In einem kuriosen Prozess sind sich die Beteiligten auffällig uneinig

Von Antonia Voelzke, Ebersberg

Rechtssprechung ist keine einfache Angelegenheit, denn oft passen die Aussagen der Angeklagten und die der geschädigten Personen nicht so ganz zusammen. Noch schwieriger wird es allerdings, wenn sich selbst die Geschädigten über die Geschehnisse eines Vorfalls nicht einig sind. Dies zeigt ein Prozess am Ebersberger Amtsgericht, bei dem es ursprünglich um eine Erpressung gehen sollte.

Ein 28-jähriger Anlagenmechaniker und ein 34-jähriger Forstwirt müssen sich neben Erpressung auch wegen Beleidigung, Sachbeschädigung und Hausfriedensbruch rechtfertigen. Nach Ende eines Volksfestabends mit mehreren Mass Bier sollen die beiden Männer spontan auf die Idee gekommen sein, die Schulden eines Bekannten in Höhe von 200 Euro einzutreiben. Dazu seien sie zur Wohnung der Schwester des Bekannten gefahren, um zu schauen, ob dieser sich dort aufhalte. Das Problem: Der Schuldner war nicht da. Die 31-jährige Schwester saß mit zwei Freunden im Wohnzimmer, als es zunächst klingelte. Nachdem die Wohnungshalterin zur späten Stunde keine Lust hatte an die Tür zu gehen, trat der 28-Jährige diese ein. Sobald die beiden angetrunkenen Männer im Wohnungsflur standen, soll einer der beiden "Jetzt ist Zahltag" gerufen haben. Die zwei Freunde der Frau stürmten in den Flur und versuchten die offensichtlich alkoholisierten Männer wieder aus der Wohnung zu drängen. Dabei soll es zu einer Rangelei gekommen sein. Nachdem die Angeklagten wieder gegangen waren, hatte die Frau die Polizei gerufen.

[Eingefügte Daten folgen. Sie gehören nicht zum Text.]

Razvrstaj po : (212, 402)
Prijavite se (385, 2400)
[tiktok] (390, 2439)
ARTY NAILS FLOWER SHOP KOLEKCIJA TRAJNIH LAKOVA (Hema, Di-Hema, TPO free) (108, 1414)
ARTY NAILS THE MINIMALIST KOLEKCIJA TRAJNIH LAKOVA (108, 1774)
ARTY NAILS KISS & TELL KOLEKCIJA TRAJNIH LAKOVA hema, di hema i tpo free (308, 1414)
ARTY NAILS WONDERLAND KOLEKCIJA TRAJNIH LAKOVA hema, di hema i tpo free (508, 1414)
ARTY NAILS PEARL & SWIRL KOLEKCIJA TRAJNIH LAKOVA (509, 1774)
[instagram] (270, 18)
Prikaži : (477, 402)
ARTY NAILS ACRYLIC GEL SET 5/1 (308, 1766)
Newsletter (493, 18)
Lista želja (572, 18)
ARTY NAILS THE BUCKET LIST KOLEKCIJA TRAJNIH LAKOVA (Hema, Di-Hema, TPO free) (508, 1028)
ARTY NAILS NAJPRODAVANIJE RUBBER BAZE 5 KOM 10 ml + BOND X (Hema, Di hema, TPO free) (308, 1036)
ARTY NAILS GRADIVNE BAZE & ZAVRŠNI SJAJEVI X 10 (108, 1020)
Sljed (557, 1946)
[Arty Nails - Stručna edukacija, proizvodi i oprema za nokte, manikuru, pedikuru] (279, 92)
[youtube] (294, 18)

Die beiden Männer hätten ihre Freunde beschimpft und angegriffen, so die Aussage der 31-Jährigen. "Eigentlich stand er nur hinten in der Haustür und war ganz ruhig", sagt hingegen der zweite Zeuge über den Älteren der beiden Angeklagten. Der 28-Jährige sei definitiv der Haupttäter gewesen und habe seinen Freund beschimpft. Der dritte Zeuge sagt daraufhin, dass der 28-Jährige schon gar nicht mehr reden konnte, weil er so betrunken gewesen sei. Trotzdem habe der Anlagenmechaniker ihn gewürgt und versucht mit der Faust zu treffen. Der Einzige, der von der Rangelei ein blaues Auge davongetragen hatte, war jedoch der Anlagenmechaniker selbst. Unklar ist auch, von wem die beiden Männer das Geld wollten und ob sie das überhaupt lautstark mitgeteilt hätten. Während sich die Wohnungshalterin sicher ist, dass die Männer das Geld von ihr haben wollten, sagt ihr Freund, dass die Männer nur nach dem Bruder gesucht hätten. Der Dritte vermutet, dass nur der 28-Jährige Geldschulden eintreiben wollte. Was wer genau beim Eindringen in die Wohnung gerufen hat, scheint im Verlauf des Prozesses nicht mehr so ganz klar zu sein. Ob die Männer überhaupt etwas kommuniziert hätten, da ist sich der zweite Zeuge nun doch nicht mehr sicher. Auch die Aussagen der 31-jährigen Geschädigten zum genauen Wortlaut des Rufes beim Einbruch in die Wohnung stimmen nicht mit ihrer Aussage im Polizeibericht überein. Dort sollen die Männer nämlich nicht "Jetzt ist Zahltag" gerufen haben, sondern "Jetzt ist Abrechnung".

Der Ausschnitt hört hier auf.